--- Página ---
Naquela manhã, a mocinha caminhou pelas ruas próximas à Avenida Boa Viagem. Parou para comer um doce de batata doce pelando, enrolado em papel sulfite, que devorou com voracidade depois de ter acabado com um pacote de pipoca doce (murcha) sentada num banco da praia. Ventava muito e ela tirou seu sapato-joaninha e quis caminhar até o mar, molhar os pés de água salgada. Sempre pensou que o mar fosse mais senhor que sereia, com suas rugas e fúrias e mania de querer ser infinito. O mar, como o amor, torna tudo infinito. Movimenta, balança, espalha, cura. Toca em frente, como diz a canção de Almir Sater que ela ouviria dias depois, em uma manhã chuvosinha, com a cabeça encostada no ombro dele e o coração tranqüilo.
--- Material apresentado ---
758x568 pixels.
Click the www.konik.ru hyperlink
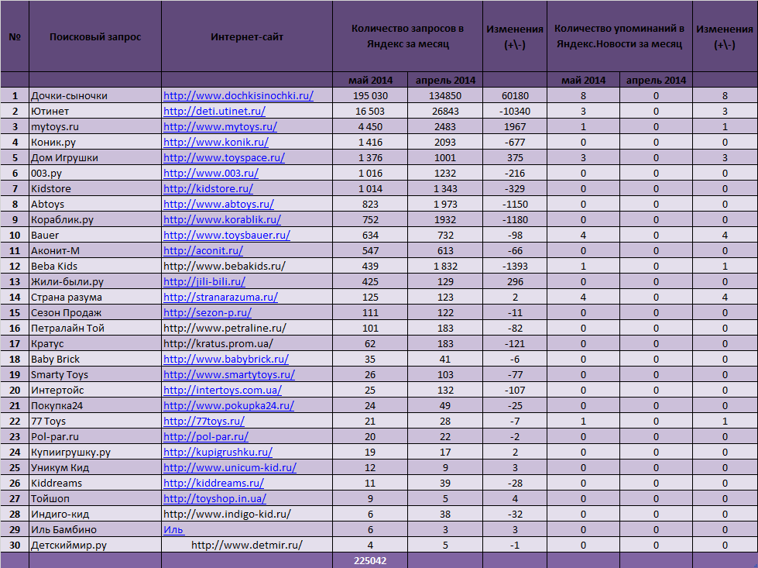point(215,143)
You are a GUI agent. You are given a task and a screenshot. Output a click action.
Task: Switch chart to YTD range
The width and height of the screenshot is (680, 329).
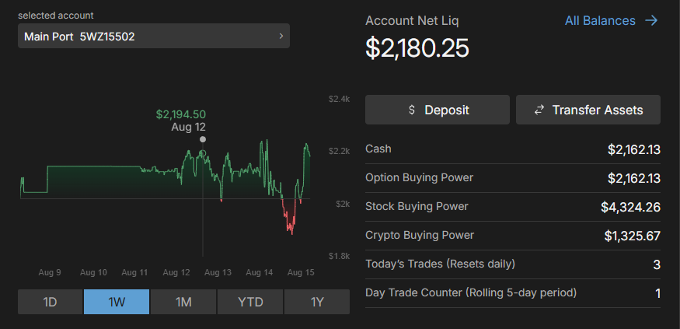click(x=250, y=302)
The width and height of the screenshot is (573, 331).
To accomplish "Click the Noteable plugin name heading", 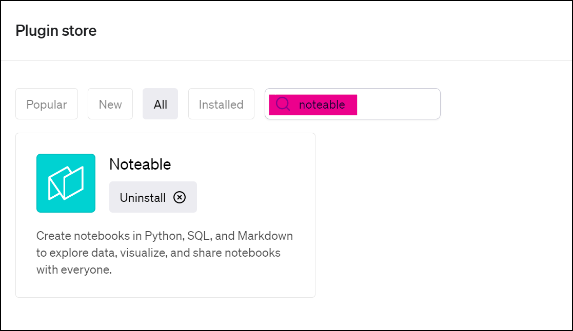I will pos(140,164).
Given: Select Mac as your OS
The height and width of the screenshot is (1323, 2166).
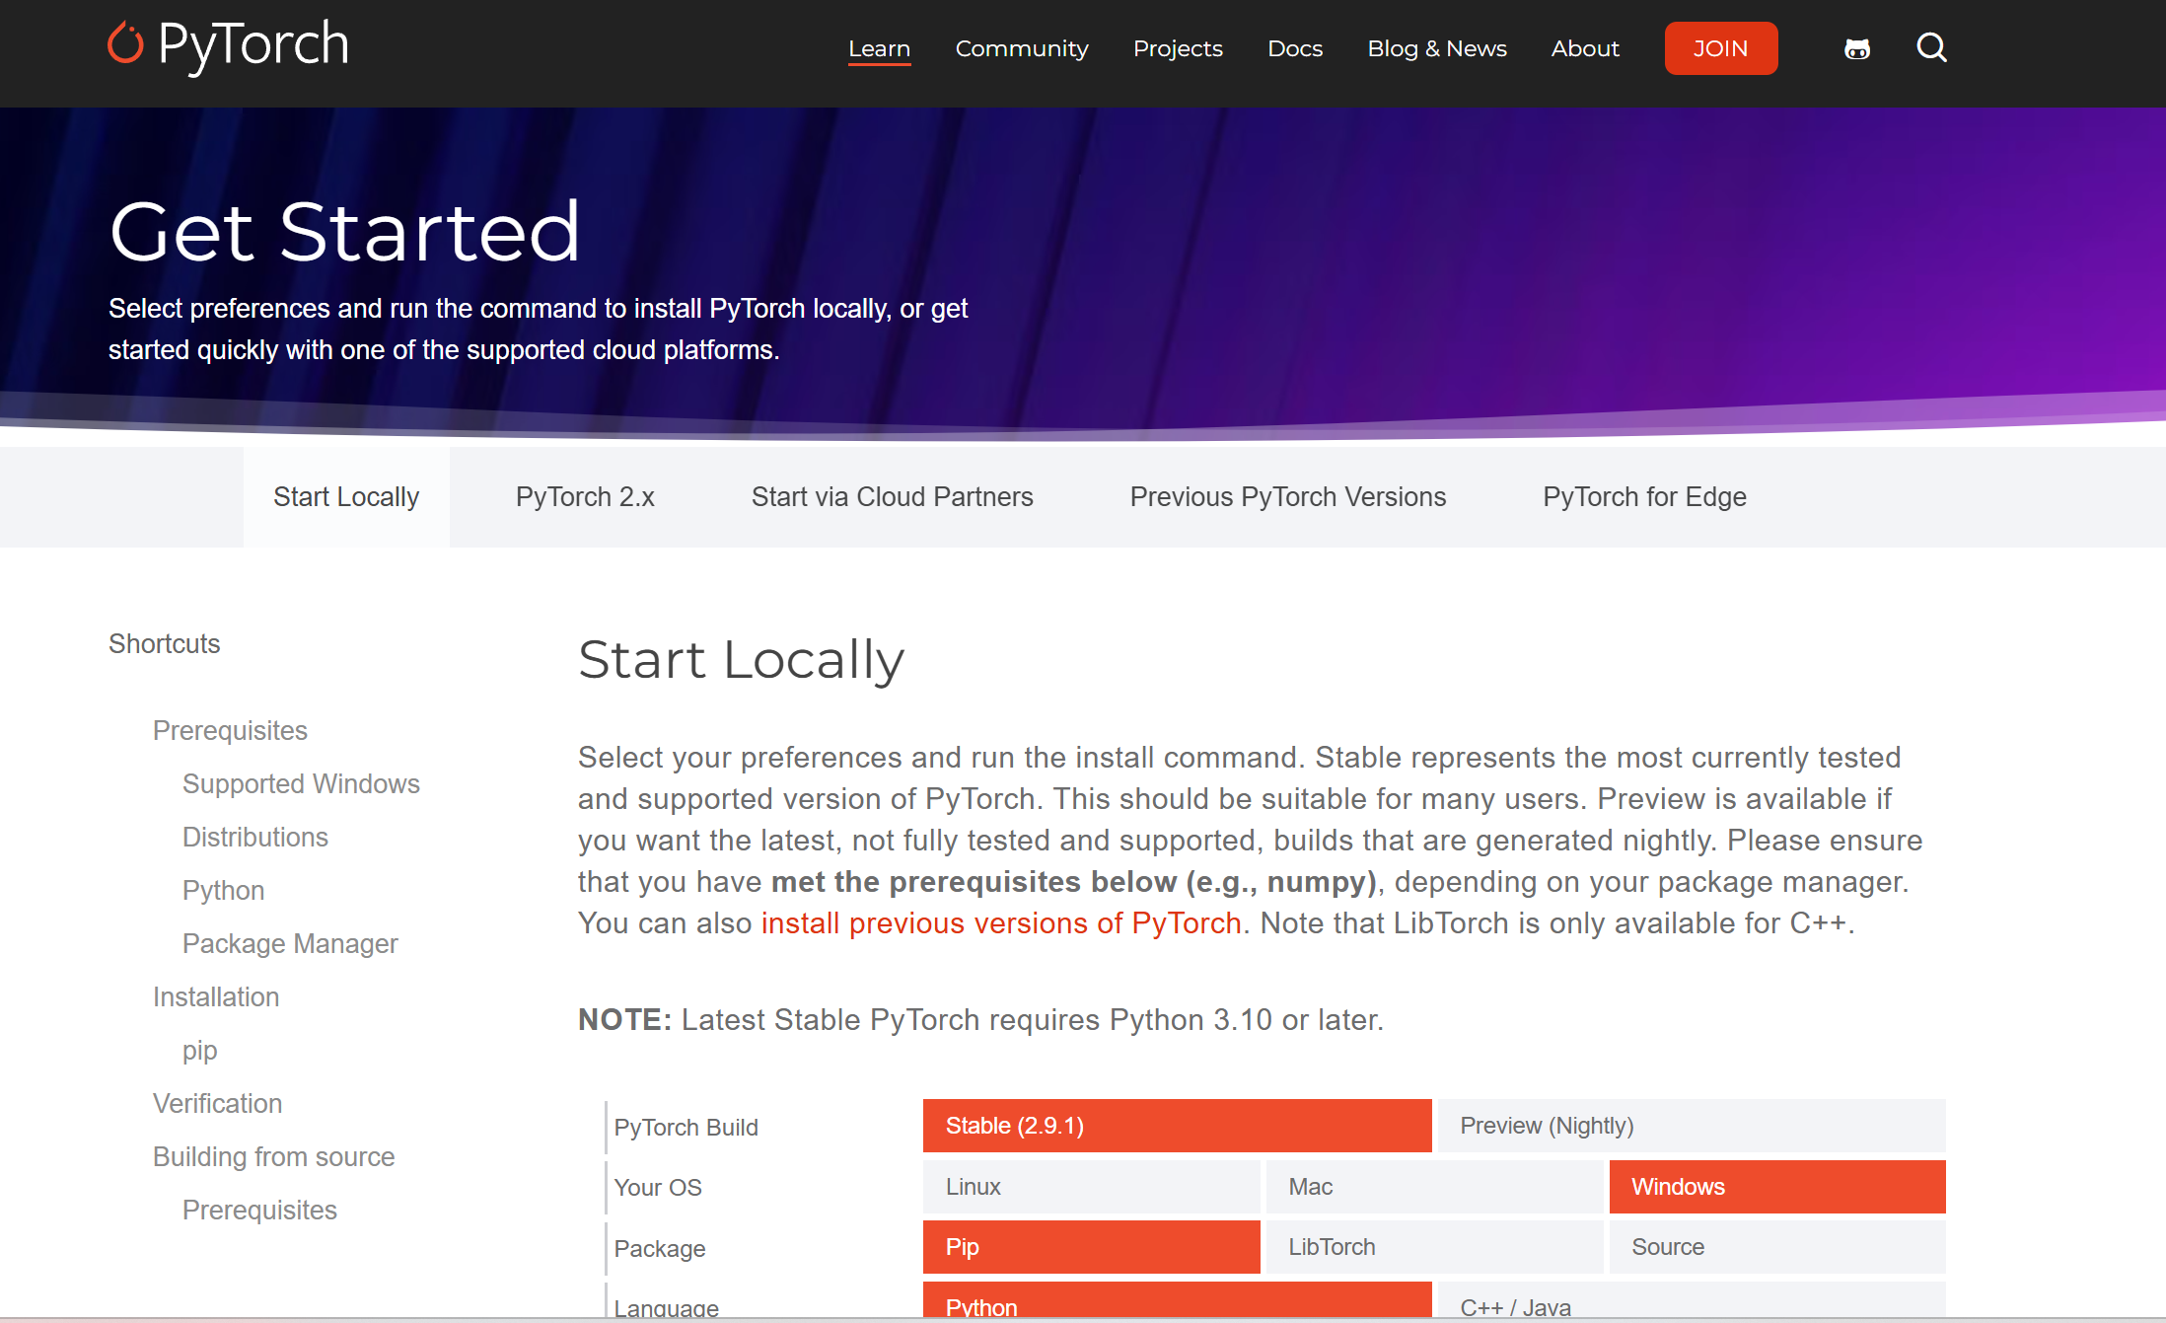Looking at the screenshot, I should pyautogui.click(x=1433, y=1187).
---
**Tarefas a realizar**
A – Extraia dos registros todas as linhas que contêm a palavra "height".
B – Retome a narrativa sobre a mocinha na praia de Boa Viagem, continuando a partir da última frase.

**Respostas por tarefa**
A –
The width and height of the screenshot is (680, 329).
The width and height of the screenshot is (573, 331).
The height and width of the screenshot is (1323, 2166).

B –
Mas o Recife não tem só mar, cartazes de campanha eleitoral, doce de batata doce e tubarões. Tem a melhor cabeleireira do país, que encontrou caminhando placidamente pela rua dos bacanas da cidade.

"Oi, tudo bom? Você sabe onde eu encontro um cabeleireiro por aqui? Me disseram que tem um nessa rua..."
"Oxe, eu sou cabeleireira. Só que meu salão fica na Fernandes Vieira"

Ela pensa que a Fernandes Vieira deve ser logo ali, mas a sra. Potter pára em um ponto de ônibus e acena para um que vem vindo. Vou ou não vou? Vai. O ônibus atravessa umas pontes, dezenas de meninotas embarcam e desembarcam, com uniforme do colégio e sombra nos olhos e, quase meia hora depois, a sra. Potter diz:

"É aqui"

Estão as duas em uma sala de um consultório de um doutor, já estranhamente íntimas.

"Mas tu é doida, não? Acreditar assim numa pessoa qualquer da rua"
"E você também, mulher, de me trazer aqui!"
"Eu olhei e pensei: 'É tão novinha, não pode fazer mal'"
"Escuta, aqui em Recife as garotas vão à escola maquiadas? Encontrei várias super arrumadas no ônibus"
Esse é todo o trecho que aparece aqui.